Let's stop this. You go first.

How To Stop Being a Pansy

1) Accept your pansiness

The Course in Miracles a.k.a. Awesomest Book Ever tells us we're God's children and our natural state is blameless, forgiven, and fearless.

I'm not entirely convinced. It feels more like 80% of the time we're walking around like traumatized children, one playground fight away from road raging in our SUVs or crying inconsolably in a cocoon of blankets and unwashed hair. This number rises to 99% if you're a writer.

2) Realize that your pansiness is what's standing between you and your ultimate life.

Do you want to get into a better college than you ever dreamed you could?

Being a pansy won't get you there.

Do you want to have an awesome girlfriend?

Being a pansy won't help you call her.

Do you want to raise more funds this month than you have all year?

You know the drill. Don't be a pansy.

3) Determine how much pansiness is okay.

For me, being a weather wuss is totally fine. So is being terrified of $3000 a month studios and the 2 hours it takes to get back to Queens after midnight on the maybe-running F line.

But being a pansy in my career is not okay. Anytime I fear myself into procrastination, that's another day, week, month wasted on inaction.

Being a pansy with my writing is not okay. I came right out and told some fellow writers about my hesitation and one of them offered to apply her boot firmly to my rear. My very wussy rear. I immediately said yes.

4) Reveal your pansiness everywhere - help is all around

That brings us to the vital step. Once you've weeded out your acceptable pansiness from the holding-up-my-life pansiness, show your panties. Tell those you trust your fears and complacencies. If they're strong enough to lift you up out of your mire of negative self-talk and endless chocolate, let them.

5) Lastly, fuck the haters. 

This one is the hardest to deal with.

That's why Step 3 is to tell THOSE YOU TRUST. Not everyone needs to know you're  a pansy. (Unlike this blog post, which I should probably reconsider posting in public.)

You may get cited by the spiritual police. I was publicly singled out for using words like "pansy-ass" during a very un-pansy moment of sharing my fears and my truth.

A clear sign there's a pansiness epidemic is that people don't want to talk about it. Or maybe they don't like seeing a woman using words that are okay for a guy to say.

Being censured almost stopped me. My pansy side took over and I wanted to lay down in fetal position and rock for the next 3 days, screw the chocolate. "Somebody doesn't like me!" 

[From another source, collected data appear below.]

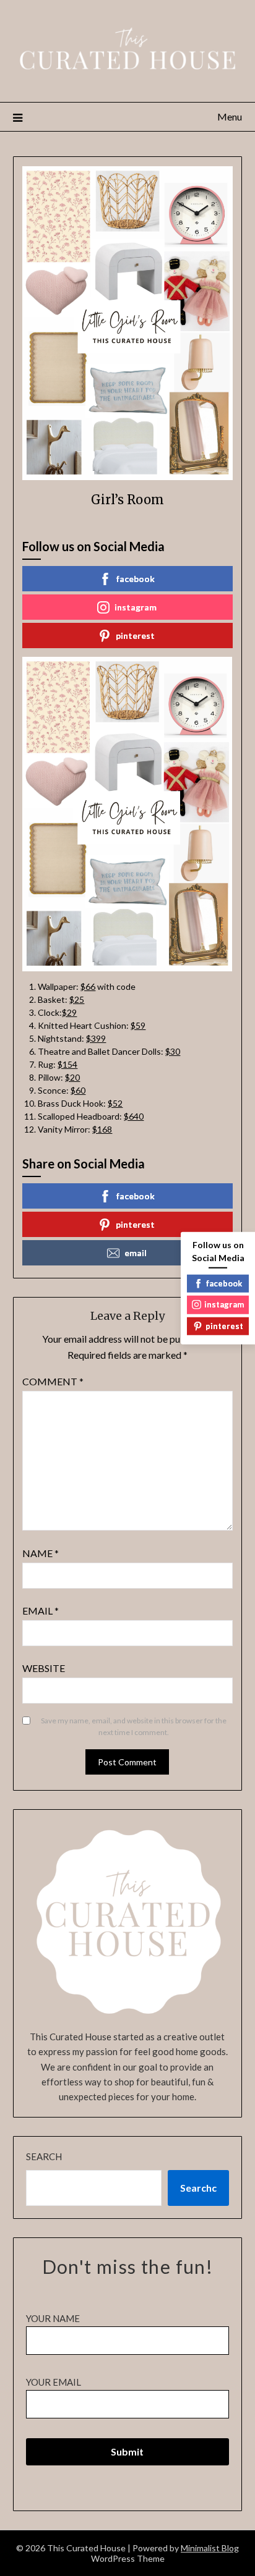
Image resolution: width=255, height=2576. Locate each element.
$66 (87, 986)
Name (40, 1553)
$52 (115, 1103)
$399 (96, 1038)
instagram (136, 607)
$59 (138, 1025)
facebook (135, 578)
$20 (72, 1077)
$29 (69, 1012)
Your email (53, 2382)
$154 (67, 1064)
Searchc (198, 2188)
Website (43, 1668)
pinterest (135, 635)
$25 (76, 999)
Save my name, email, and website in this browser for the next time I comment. (134, 1727)
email (135, 1253)
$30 (172, 1051)
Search (44, 2156)
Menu (229, 116)
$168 (102, 1129)
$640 (134, 1116)
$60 (78, 1090)
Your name (53, 2318)
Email (40, 1610)
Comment (53, 1381)
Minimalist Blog (210, 2548)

But I remembered the blog voice I admire the most: terribleminds. Chuck Wendig regularly uses fouler language that what's in this post and just last week lovingly accused his readers of suffering from a Twitter-transmitted brain parasite. He doesn't worry what people think and the internet flocks to him in droves, reposting his incisiveness by the thousand.

You'll hit bad nerves. You'll hit good ones. 

But if you're a pansy, you won't hit anything at all.